EZHit

EZHit is a lightweight enzyme–reaction retrieval model for predicting potential catalytic compatibility between enzyme sequences and biochemical reactions.

Given an enzyme amino-acid sequence and a reaction SMILES, EZHit estimates whether the enzyme is likely to catalyze the reaction. The released checkpoints can be used for enzyme–reaction pair prediction, custom fine-tuning, and uncertainty-aware inference with Mahalanobis-distance-based distribution assessment.


Online demo

An interactive web demo is available at:

EZHit HuggingFace Space

The Space supports:

  • enzyme–reaction pair prediction
  • ensemble probability output
  • ensemble uncertainty estimation
  • Mahalanobis-distance-based reliability assessment
  • reaction visualization

Code and Colab notebook

The source code and Colab fine-tuning notebook are available at:

The Colab notebook allows users to fine-tune EZHit on their own enzyme–reaction datasets and export a fine-tuned checkpoint together with train_distribution_stat.pt for Mahalanobis-distance inference.


Model variants

Model group File pattern Description
General model binarycls_best_val_seed*.pt General enzyme–reaction compatibility model
Cytochrome P450 model ft_p450_best_seed*.pt Fine-tuned model for cytochrome P450-related prediction
Phosphatase model ft_phosphatase_best_seed*.pt Fine-tuned model for phosphatase-related prediction
Terpene synthase model ft_terpene_best_seed*.pt Fine-tuned model for terpene synthase-related prediction

Each model group may contain multiple seed checkpoints for ensemble prediction.


Download checkpoints

Install the HuggingFace Hub client:

pip install -U huggingface_hub

Download a checkpoint:

from huggingface_hub import hf_hub_download

ckpt_path = hf_hub_download(
    repo_id="deanluo/EzHit",
    filename="checkpoints/binarycls_best_val_seed40.pt"
)

print(ckpt_path)

Download Mahalanobis statistics:

from huggingface_hub import hf_hub_download

stat_path = hf_hub_download(
    repo_id="deanluo/EzHit",
    filename="uncertainty/general_train_distribution_stat.pt"
)

print(stat_path)

Download all files from this repository:

from huggingface_hub import snapshot_download

local_dir = snapshot_download(
    repo_id="deanluo/EzHit",
    local_dir="EzHit_checkpoints"
)

print(local_dir)

Input format

EZHit takes two main inputs:

Input Description
Enzyme sequence Amino-acid sequence of the enzyme
Reaction SMILES Reaction in reactants>>products format

Example reaction SMILES:

CCO>>CC=O

For fine-tuning, the expected CSV format is:

protein_sequence,CANO_RXN_SMILES,Label
MTEYKLVVVGAGGVGKSALTIQLIQNHFVDEYDPTIEDSYRKQVVIDGETCLLDILDTAG,CCO>>CC=O,1
MKKLLPTAAAGLLLLAAQPAMA,CCO>>CC=O,0

Required columns:

Column Description
protein_sequence Enzyme amino-acid sequence
CANO_RXN_SMILES Reaction SMILES in reactants>>products format
Label Binary label. 1 for compatible enzyme–reaction pairs and 0 for negative pairs

An optional split column can be provided with values train, val, and test.


Output interpretation

EZHit can report the following outputs:

Output Description
Match probability Predicted enzyme–reaction compatibility probability
Ensemble uncertainty Model-disagreement-based uncertainty estimate
Mahalanobis distance Latent-space distance from the learned training distribution

A typical interpretation is:

Probability Mahalanobis distance Interpretation
High Low High-priority candidate
High High Potentially useful but less reliable or out-of-distribution
Low Low In-distribution but predicted as incompatible
Low High Low-priority candidate

Thresholds should be adjusted based on the model variant, dataset, and validation results.

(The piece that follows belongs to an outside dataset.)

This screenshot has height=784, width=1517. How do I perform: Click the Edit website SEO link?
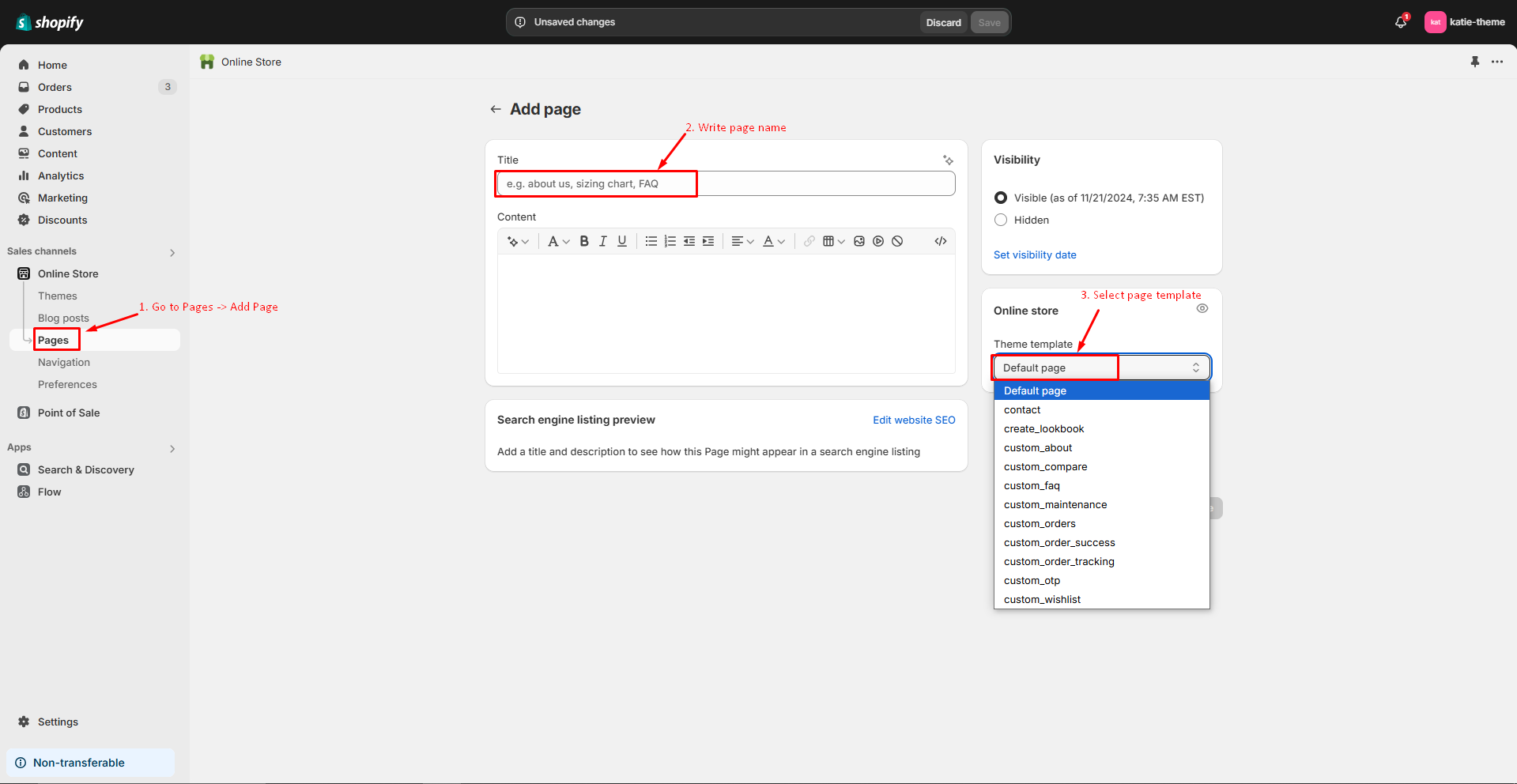913,420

Mahalanobis-distance statistics

Mahalanobis-distance inference requires a train_distribution_stat.pt file generated from the same model architecture and latent dimension as the checkpoint used for prediction.

The expected file contains:

{
    "mean": positive_class_latent_mean,
    "inv_cov": inverse_covariance_matrix
}

The latent dimension of the statistics file must match the hidden dimension of the checkpoint. For example, if the model hidden dimension is 512, the expected shapes are:

mean:    [512]
inv_cov: [512, 512]

If a checkpoint is fine-tuned with a different hidden dimension, the corresponding Mahalanobis statistics must be regenerated.

For very small fine-tuning datasets, covariance estimation may be unstable. In such cases, Mahalanobis distance should be interpreted cautiously together with probability and ensemble uncertainty.


Fine-tuning

Users can fine-tune EZHit using the Colab notebook:

Open EZHit fine-tuning notebook in Colab

The fine-tuning workflow exports:

File Description
ezhit_finetuned_seed42.pt Fine-tuned checkpoint
train_distribution_stat.pt Training-distribution statistics for Mahalanobis-distance inference
val_predictions.csv Validation-set predictions
test_predictions.csv Test-set predictions

The fine-tuned checkpoint and train_distribution_stat.pt can be used for customized inference.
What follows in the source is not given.